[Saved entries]
%%
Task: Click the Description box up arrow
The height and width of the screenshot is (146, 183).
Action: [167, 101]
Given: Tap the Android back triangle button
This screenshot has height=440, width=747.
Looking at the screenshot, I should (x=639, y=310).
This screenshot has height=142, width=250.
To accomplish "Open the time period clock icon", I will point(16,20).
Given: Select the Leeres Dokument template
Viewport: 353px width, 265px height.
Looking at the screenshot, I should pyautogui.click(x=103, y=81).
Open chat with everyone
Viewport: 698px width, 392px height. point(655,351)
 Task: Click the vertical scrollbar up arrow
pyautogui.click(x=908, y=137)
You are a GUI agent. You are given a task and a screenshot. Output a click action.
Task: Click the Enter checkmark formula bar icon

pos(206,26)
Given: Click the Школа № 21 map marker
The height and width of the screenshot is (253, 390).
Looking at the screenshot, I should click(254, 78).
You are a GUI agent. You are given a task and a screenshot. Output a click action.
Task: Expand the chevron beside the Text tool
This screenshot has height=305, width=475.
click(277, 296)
%%
%%
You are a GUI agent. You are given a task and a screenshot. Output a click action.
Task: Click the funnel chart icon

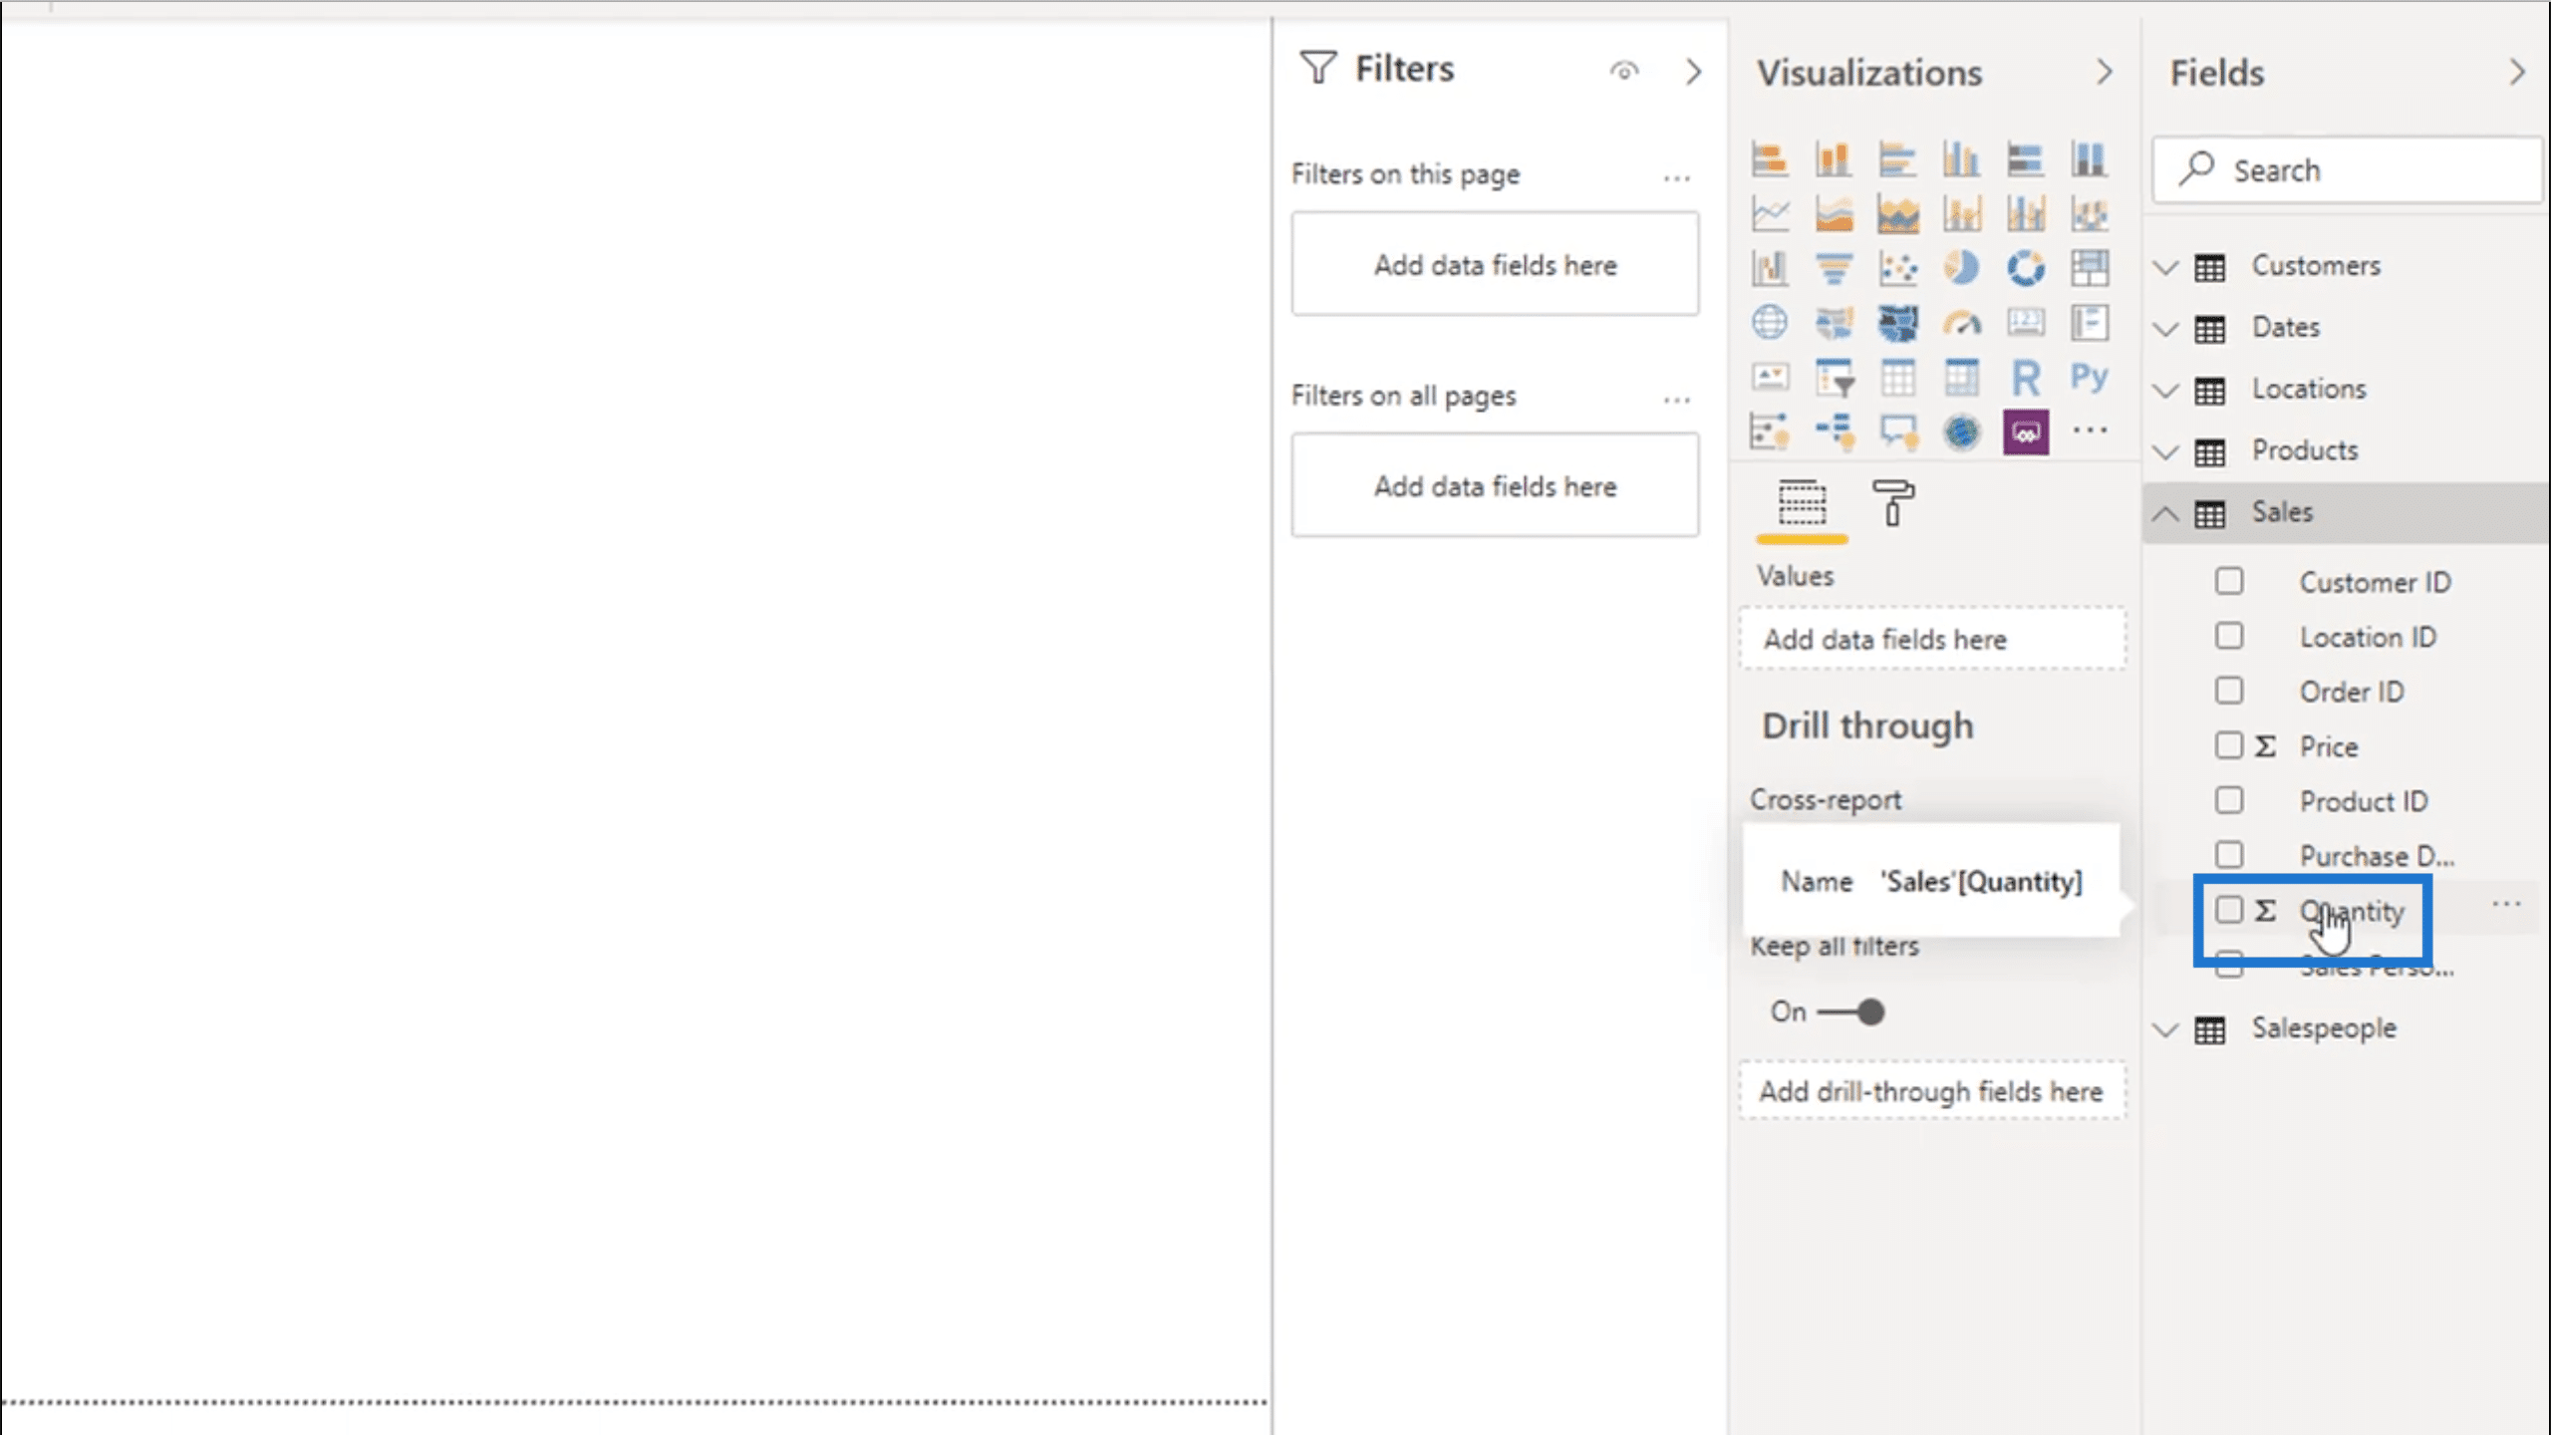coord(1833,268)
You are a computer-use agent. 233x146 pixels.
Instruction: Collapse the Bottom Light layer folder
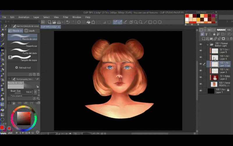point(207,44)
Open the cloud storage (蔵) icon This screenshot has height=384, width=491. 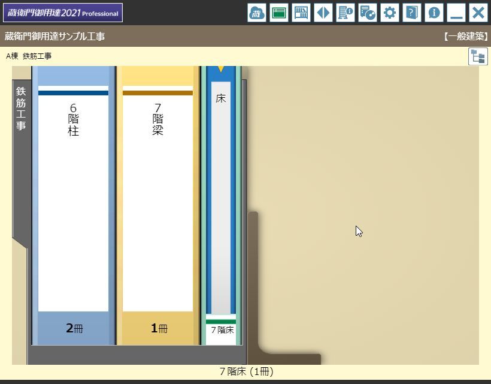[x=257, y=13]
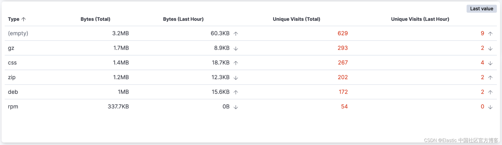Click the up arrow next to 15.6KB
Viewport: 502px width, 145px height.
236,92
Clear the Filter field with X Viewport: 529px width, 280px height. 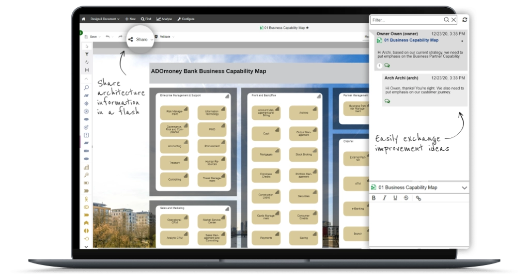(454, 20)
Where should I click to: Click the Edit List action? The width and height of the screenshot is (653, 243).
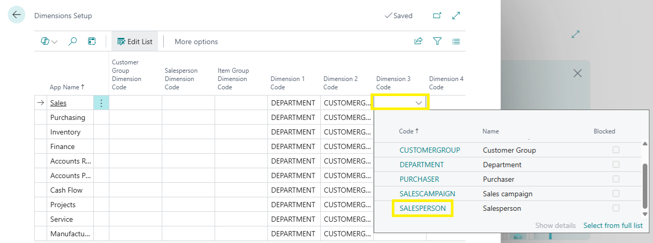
%%
- [What the task asks]:
Look above for the line holding "Task: Click the Description box up arrow", then set down exactly that line and every line after it up to and including the line holding "This screenshot has height=142, width=250.", with nothing else.

- [Solution for this problem]:
Task: Click the Description box up arrow
The height and width of the screenshot is (146, 183).
Action: [167, 101]
Given: Tap the Android back triangle button
This screenshot has height=440, width=747.
Looking at the screenshot, I should (x=639, y=310).
This screenshot has height=142, width=250.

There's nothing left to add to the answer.